What is the normal to the y^2=4c(x-b)

Answer 1

tx + y = (b+2c)t + ct^3

Answer 2

To find the normal to the curve $y^2 = 4c(x-b)$, we first determine the general point on the parabola and then find the slope of the tangent and subsequently the normal.

The given equation is $y^2 = 4c(x-b)$. This is a parabola with its vertex at $(b,0)$ and its axis along the x-axis.

1. Parametric form of the parabola:

Let $X = x-b$. The equation becomes $y^2 = 4cX$.

The standard parametric form for a parabola $y^2 = 4aX$ is $(X, y) = (at^2, 2at)$.

In our case, $a=c$, so the parametric coordinates for $(X, y)$ are $(ct^2, 2ct)$.

Substituting $X = x-b$, we get:

$x-b = ct^2 \implies x = b + ct^2$

$y = 2ct$

So, any point on the parabola can be represented as $(b+ct^2, 2ct)$.

2. Slope of the tangent ($\frac{dy}{dx}$):

We find $\frac{dy}{dx}$ using parametric differentiation:

$\frac{dx}{dt} = \frac{d}{dt}(b+ct^2) = 2ct$

$\frac{dy}{dt} = \frac{d}{dt}(2ct) = 2c$

Now, $\frac{dy}{dx} = \frac{dy/dt}{dx/dt} = \frac{2c}{2ct} = \frac{1}{t}$ (for $t \neq 0$).

3. Slope of the normal:

The slope of the normal ($m_N$) is the negative reciprocal of the slope of the tangent ($m_T$):

$m_N = -\frac{1}{m_T} = -\frac{1}{1/t} = -t$.
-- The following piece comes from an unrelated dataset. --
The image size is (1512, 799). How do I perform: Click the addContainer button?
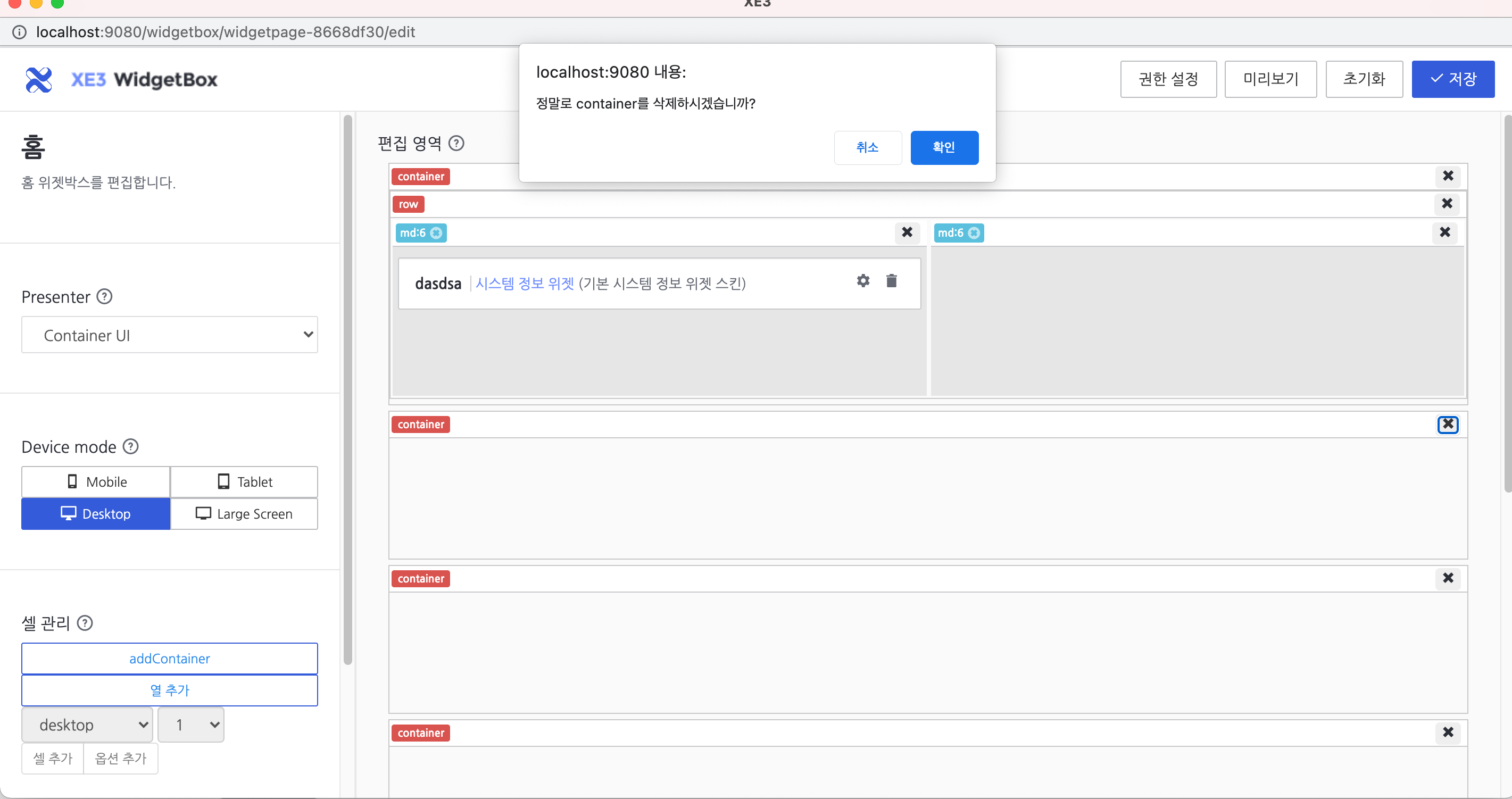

4. Equation of the normal:

Using the point-slope form of a line, $Y - Y_1 = m(X - X_1)$, where $(X_1, Y_1) = (b+ct^2, 2ct)$ and $m = -t$:

$y - 2ct = -t(x - (b+ct^2))$

5. Simplify the equation:

$y - 2ct = -tx + bt + ct^3$

Rearranging the terms to a standard form:

$tx + y = bt + 2ct + ct^3$

$tx + y = (b+2c)t + ct^3$

This is the general equation of the normal to the parabola $y^2 = 4c(x-b)$ in parametric form, where 't' is the parameter.